* **SELECTION**:

1x: What is unique about these prints compared with your other work?
Hunter: It’s the combination of detailed sculpture and photography that I enjoy. My other work is more traditional photography, but I still enjoy the analogue processes.
1x: Why should people buy this one of these prints?
Hunter: The prints are endlessly entertaining. Sometimes I smile with disbelief looking at older projects and understanding just what went into making them. In the simplest terms, it makes me feel happy like I did when I was a kid playing with toys.
1x: When did you first start creating artwork and what were your first pieces?
Hunter: Art school about 15 years ago. The first works were very unrefined versions of what you see now but I experimented with objects other than toys. Looking back, I can see that playing with scale in this way is something that has always fascinated me.
1x: What are some of the ways you’ve been trying to push yourself as of late with your work?
Hunter: I had my first ever solo show last year with a great gallery called Jealous in London. It was the biggest step of my career as an artist yet and generated a lot more interest in my work. The next step is to just make more. The ball is rolling. I’m going harder and faster now. The response to what I’m doing has been so positive that its really pushing me further.
1x: Any recent artists that have been inspiring you as of late?
Hunter: Always Thomas Demand, he’s also a model maker and a photographer. If you haven’t already, go and check out his world. It’s next level.
1x: Any big shows or events coming up that you’d like to share?
Hunter: The next sculpture and image is coming along nicely. I’m hoping to have it done by spring. My instagram has some video of the making of process. This sculpture is by far the most detailed and technical I have ever made. I’m hoping to exhibit as a stand alone final work as well as the street install image.
1x: Any thing that we didn’t touch on that you want to include?
Hunter: Just a thank you for your support. 1xRUN is a brilliant platform and it’s a great honor to be working with you guys and your clients.

* **DATA LISTING**:
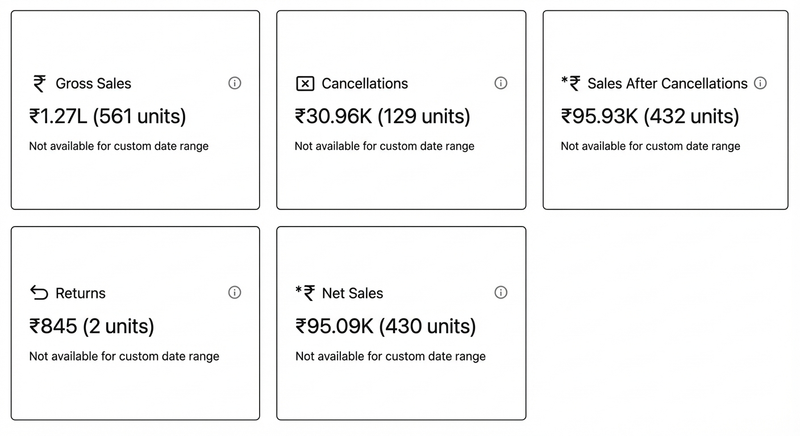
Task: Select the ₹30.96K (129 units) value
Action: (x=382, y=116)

...

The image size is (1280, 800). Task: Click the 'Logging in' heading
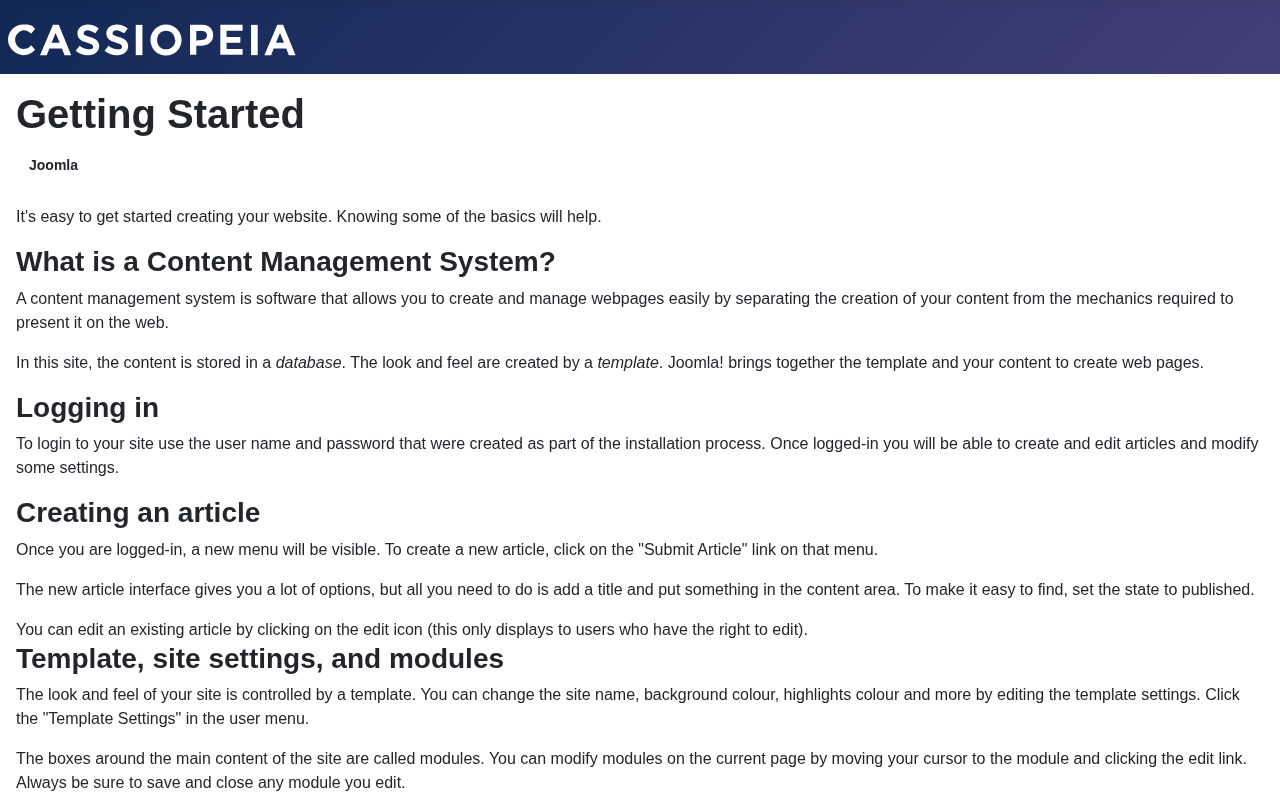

* **YOUR INSTRUCTIONS**: Print the stretch of the interview from "Hunter: Always Thomas" through "street install image.", word for word.

* **RESPONSE TO THE EXERCISE**:
Hunter: Always Thomas Demand, he’s also a model maker and a photographer. If you haven’t already, go and check out his world. It’s next level.
1x: Any big shows or events coming up that you’d like to share?
Hunter: The next sculpture and image is coming along nicely. I’m hoping to have it done by spring. My instagram has some video of the making of process. This sculpture is by far the most detailed and technical I have ever made. I’m hoping to exhibit as a stand alone final work as well as the street install image.